Challenge 5: Building an Intuitive Clinical Interface

The Problem: Clinicians need to trust the tool, which requires both accuracy and interpretability. The interface needed to be fast, clear, and provide context for predictions.

The Solution:

Added feature contribution visualizations showing which factors drive high/low risk
Included confidence intervals and risk stratification (not just point estimates)
Used familiar visualizations (Kaplan-Meier curves) that clinicians recognize
Provided both numeric outputs (survival probabilities) and visual outputs (curves)

Lesson: A model is only as good as its usability. Spending time on the user interface and interpretability features is as important as model performance.

Challenge 6: Handling Censored Data in Predictions

The Problem: Survival models predict survival functions, not single values. For the web app, we needed to extract specific survival probabilities at clinically relevant time points (1, 3, 5 years).

The Solution: Used the predict_survival_function method from lifelines, which returns survival probabilities at specified time points. We then formatted these for display in the web interface.

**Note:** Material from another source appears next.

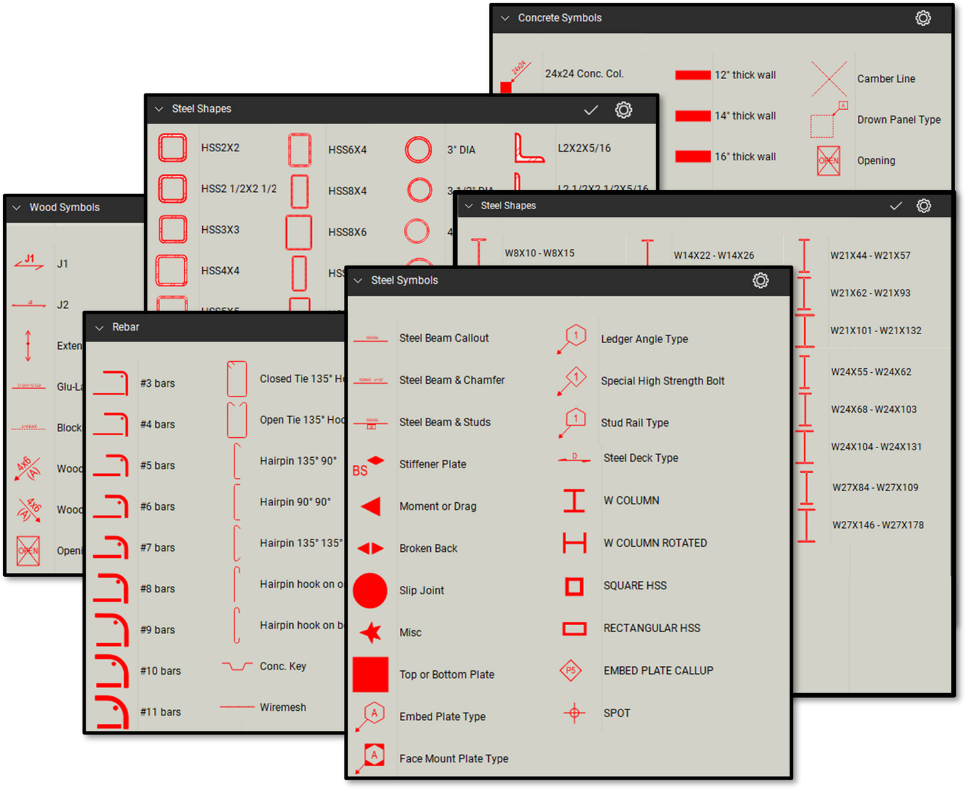Select the red 12" thick wall swatch
The image size is (966, 790).
[x=692, y=75]
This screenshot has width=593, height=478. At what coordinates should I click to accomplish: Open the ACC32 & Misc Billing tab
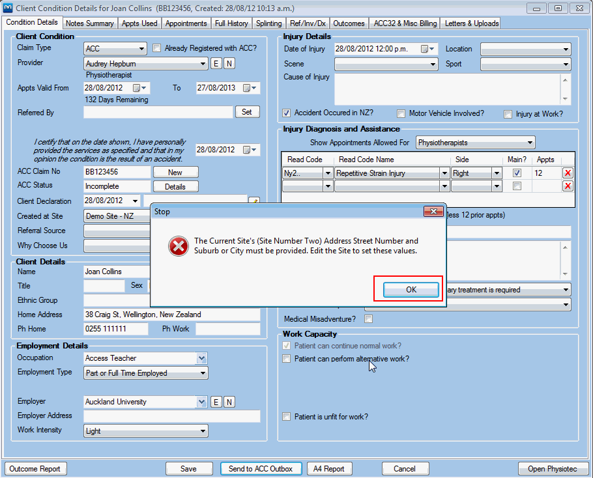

Lesson: Survival analysis requires thinking in terms of functions and probabilities, not just binary outcomes. This is more complex but also more informative for clinical decision-making.

Reflection

This project taught us that building clinical decision support tools requires a unique combination of skills:

Statistical rigor: Understanding survival analysis, regularization, and validation
Data engineering: Handling messy, real-world clinical data
Software engineering: Building robust, maintainable pipelines
User experience design: Creating interfaces that clinicians will actually use
Domain knowledge: Understanding the clinical context to make informed modeling decisions

The final tool represents a synthesis of these skills. While the models aren't perfect (C-index of 0.77-0.85), they provide valuable risk stratification that can complement clinical judgment. The interactive web interface makes these predictions accessible at the point of care.

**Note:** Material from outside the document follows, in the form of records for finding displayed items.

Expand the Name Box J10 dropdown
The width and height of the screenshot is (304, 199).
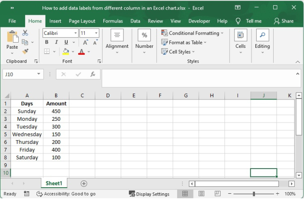pyautogui.click(x=39, y=74)
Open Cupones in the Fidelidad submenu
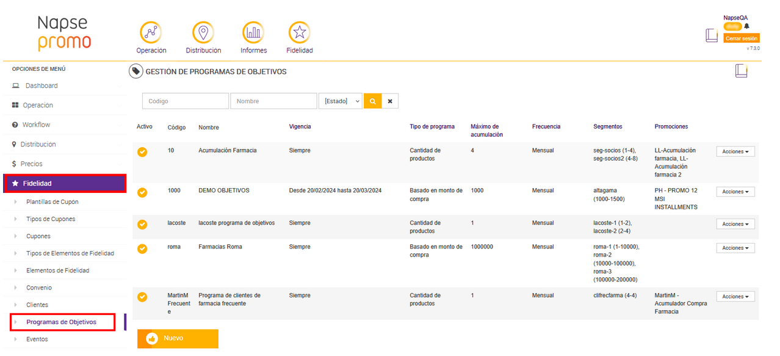The height and width of the screenshot is (356, 780). [x=38, y=236]
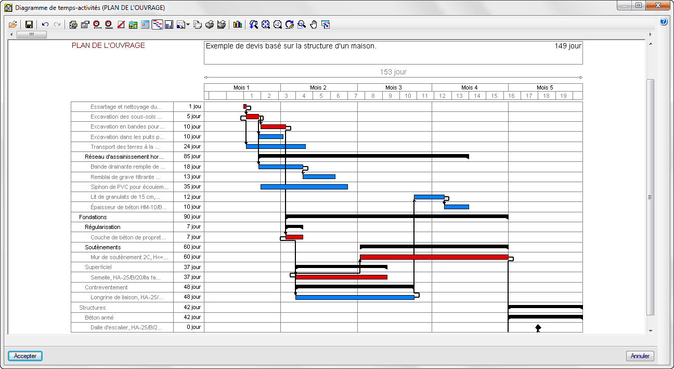Screen dimensions: 674x369
Task: Click the double zoom x2 icon
Action: click(278, 24)
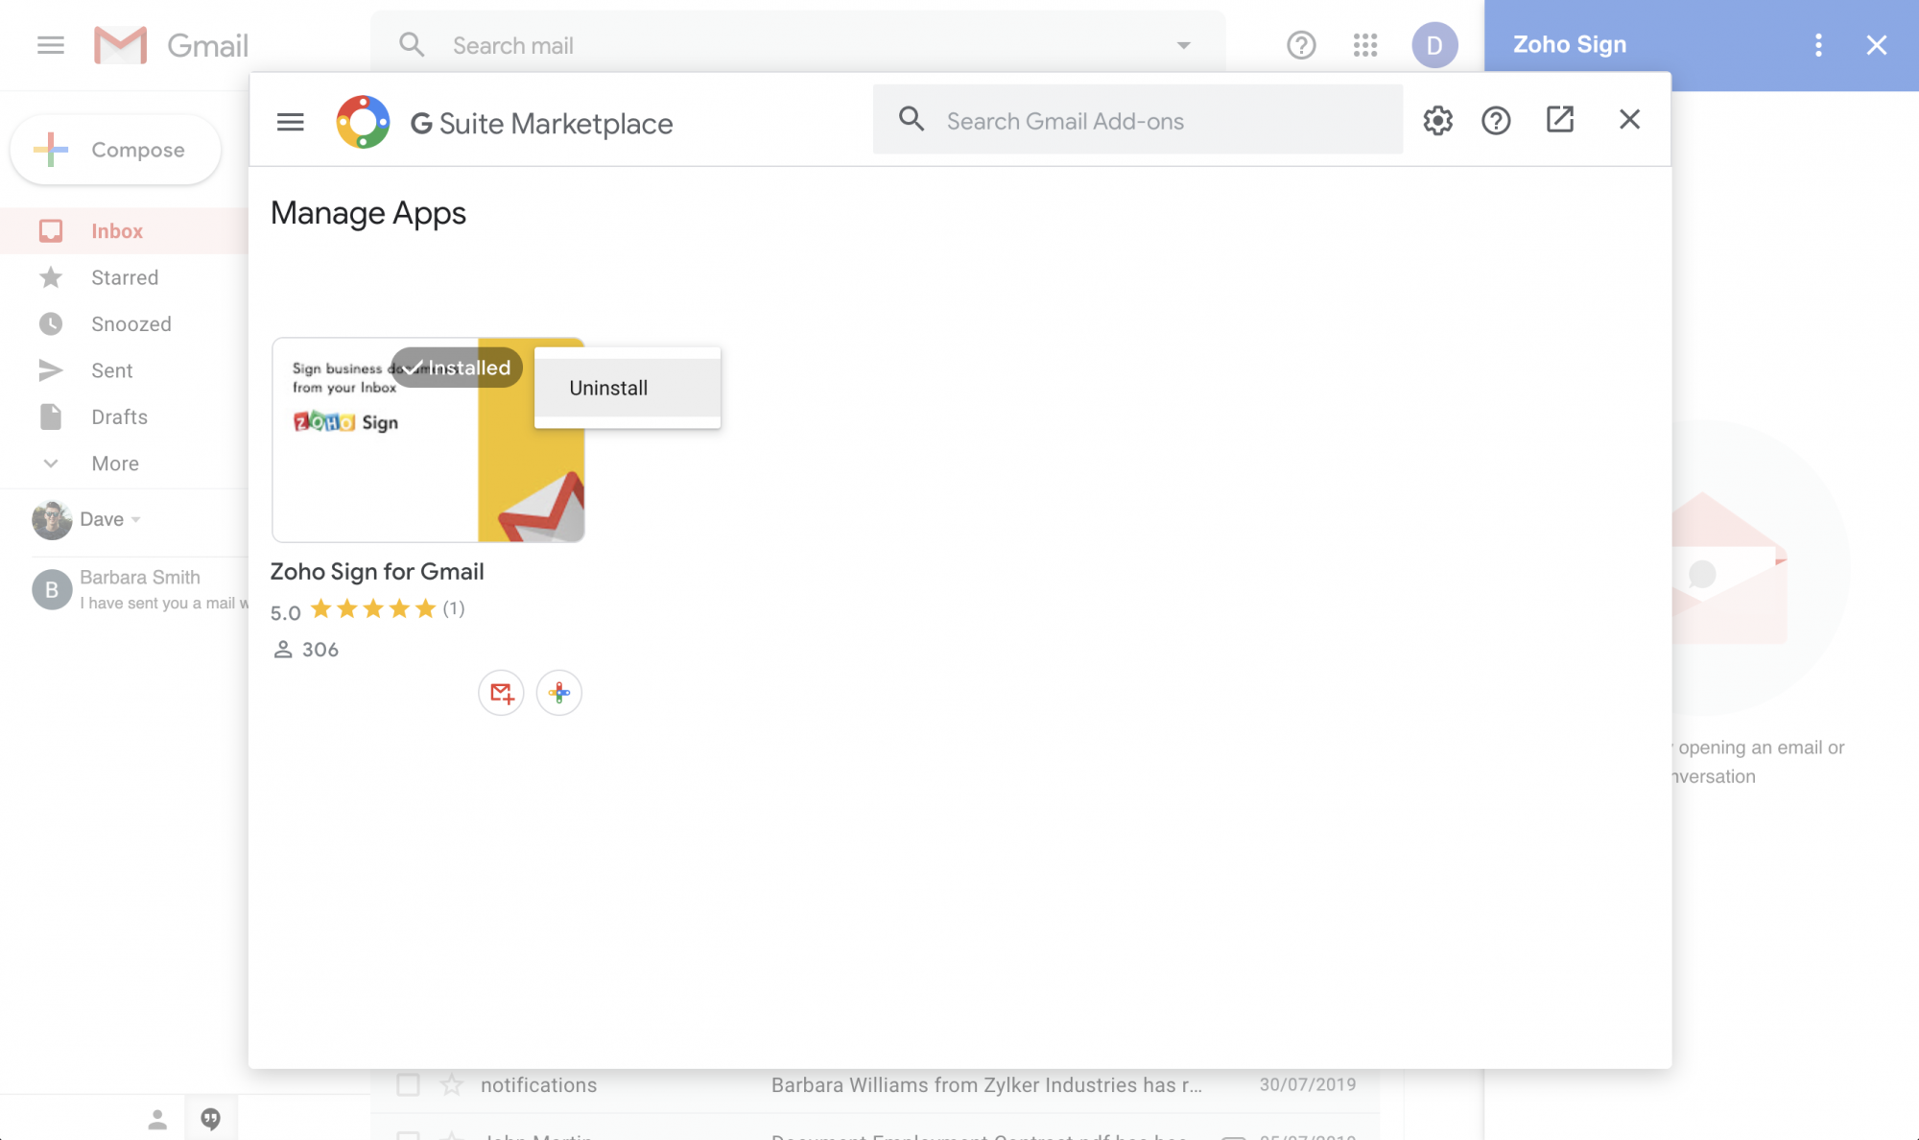1919x1140 pixels.
Task: Click the G Suite add-on plus badge
Action: tap(559, 692)
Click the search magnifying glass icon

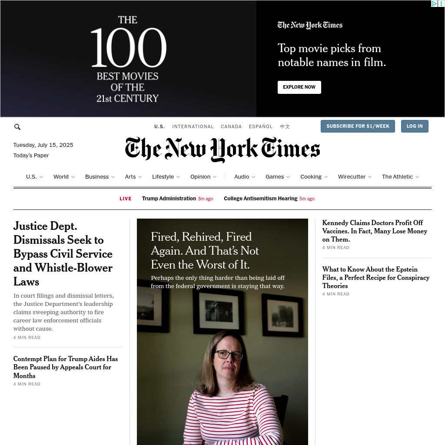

Most importantly, this project reinforced that in healthcare applications, interpretability and usability are as important as raw performance. A slightly less accurate model that clinicians understand and trust is more valuable than a black-box model with marginally better metrics.

Future Directions

If we were to continue this project, we would:

External validation: Test the models on an independent dataset to assess generalizability
Temporal validation: Validate on more recent patients to ensure the models remain relevant as treatment practices evolve
Feature updates: Incorporate new molecular markers as they become standard in clinical practice
Model calibration: Improve calibration so that predicted probabilities match observed event rates more closely
Clinical integration: Work with clinicians to integrate the tool into electronic health record systems

The journey from raw Excel data to a functional clinical calculator was challenging but deeply rewarding. Each obstacle taught us something new about both the technical aspects of survival modeling and the practical realities of working with clinical data.